▶ Énoncé:
Recopiez fidèlement le passage de l'extrait sur la mise en œuvre de la CESDH, de « Le Royaume-Uni et » à « œuvre la CESDH. ».

▶ Extrait source:
Le Human Rights Act : une mise en œuvre effective de la CESDH ? La mise en oeuvre et l'invocabilité de la Convention Européenne des Droits de l'Homme en droits anglais et français, par Kadija Zaine

Le Royaume-Uni et la France ont tous deux ratifié la Convention Européenne de Sauvegarde des Droits de l'Homme et des libertés fondamentales (CESDH). Cependant, son effectivité repose principalement sur l'étendue de sa mise en œuvre par les juridictions internes. Ainsi, l'incorporation de cette dernière dans l'ordre juridique national a donné lieu à la reconnaissance d'un droit de recours individuel devant les juridictions internes, rendant possible d'éventuelles condamnations par la Cour Européenne des Droits de l'Homme. L'idée que la France est souvent condamnée est répandue. La France est-elle, pour autant, le mauvais élève de l'Europe en matière de droits de l'homme? On remarque que les pays à conception dite dualiste, tel que le Royaume-Uni, rencontrent davantage de difficultés à mettre effectivement en œuvre la CESDH.

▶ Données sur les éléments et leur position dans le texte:
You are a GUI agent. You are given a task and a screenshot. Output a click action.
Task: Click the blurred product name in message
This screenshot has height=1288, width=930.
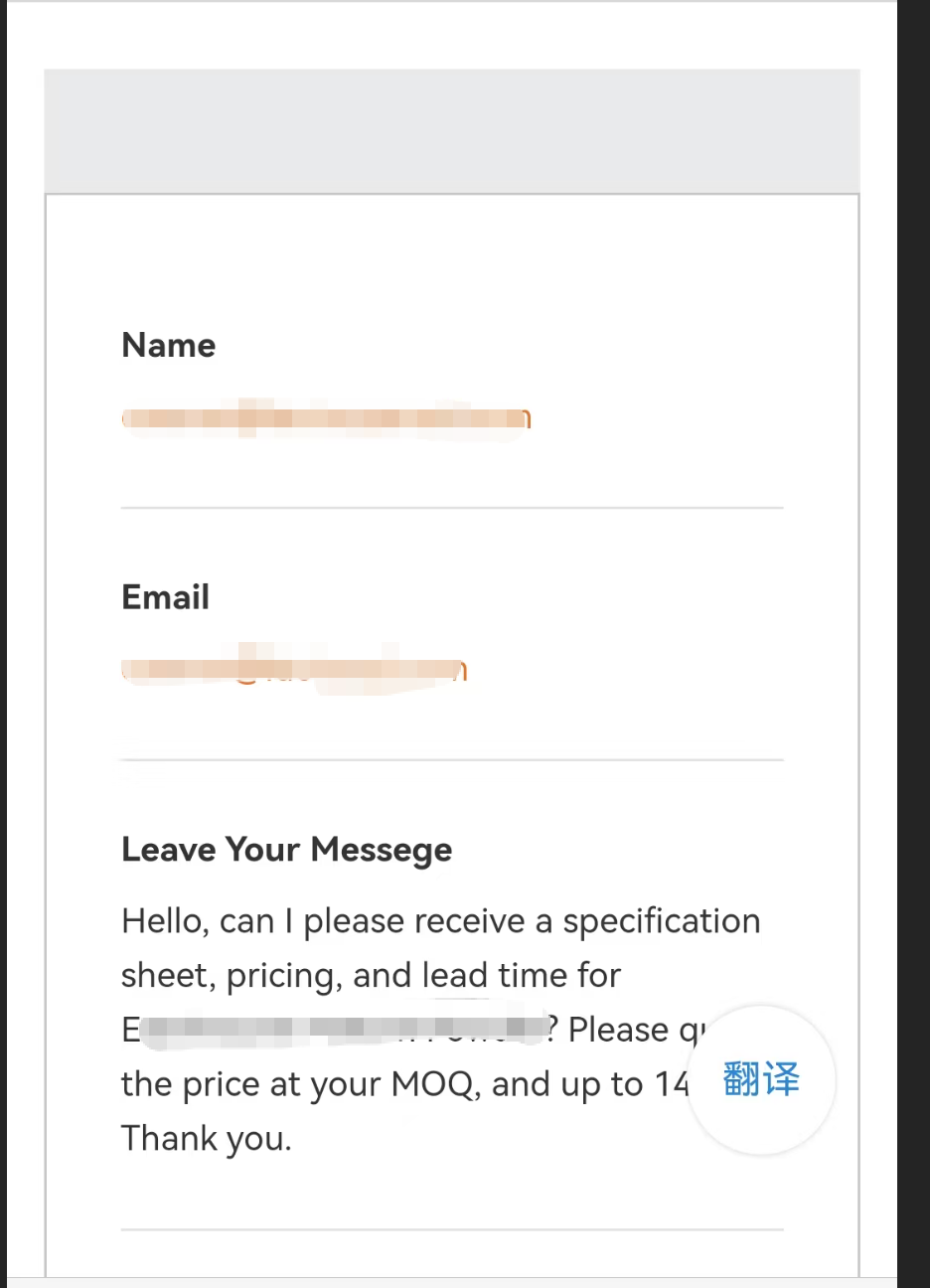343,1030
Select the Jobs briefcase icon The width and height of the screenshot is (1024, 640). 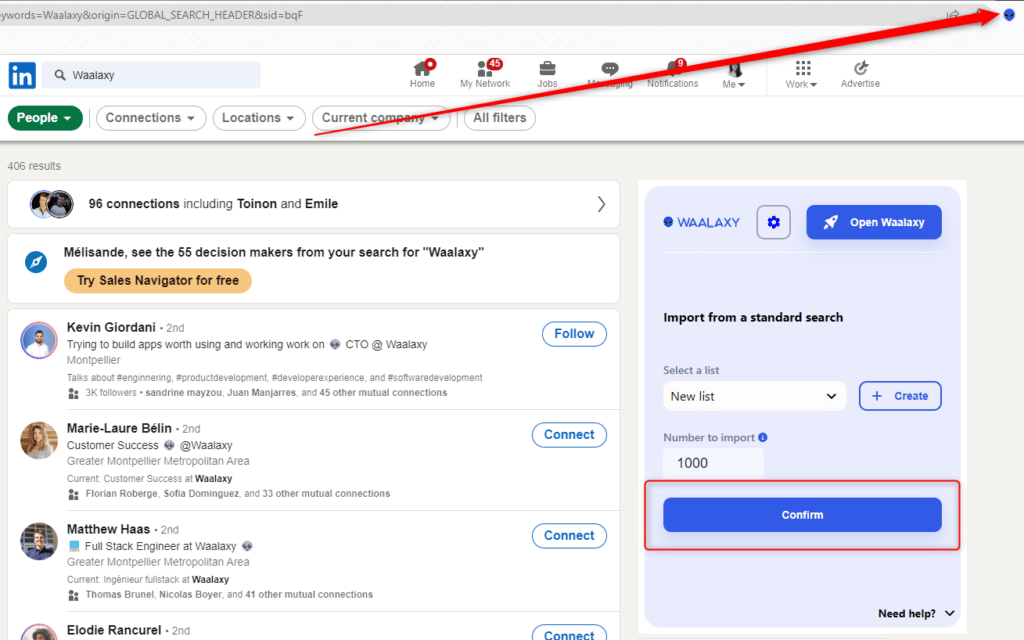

▶ Réponse attendue:
Le Royaume-Uni et la France ont tous deux ratifié la Convention Européenne de Sauvegarde des Droits de l'Homme et des libertés fondamentales (CESDH). Cependant, son effectivité repose principalement sur l'étendue de sa mise en œuvre par les juridictions internes. Ainsi, l'incorporation de cette dernière dans l'ordre juridique national a donné lieu à la reconnaissance d'un droit de recours individuel devant les juridictions internes, rendant possible d'éventuelles condamnations par la Cour Européenne des Droits de l'Homme. L'idée que la France est souvent condamnée est répandue. La France est-elle, pour autant, le mauvais élève de l'Europe en matière de droits de l'homme? On remarque que les pays à conception dite dualiste, tel que le Royaume-Uni, rencontrent davantage de difficultés à mettre effectivement en œuvre la CESDH.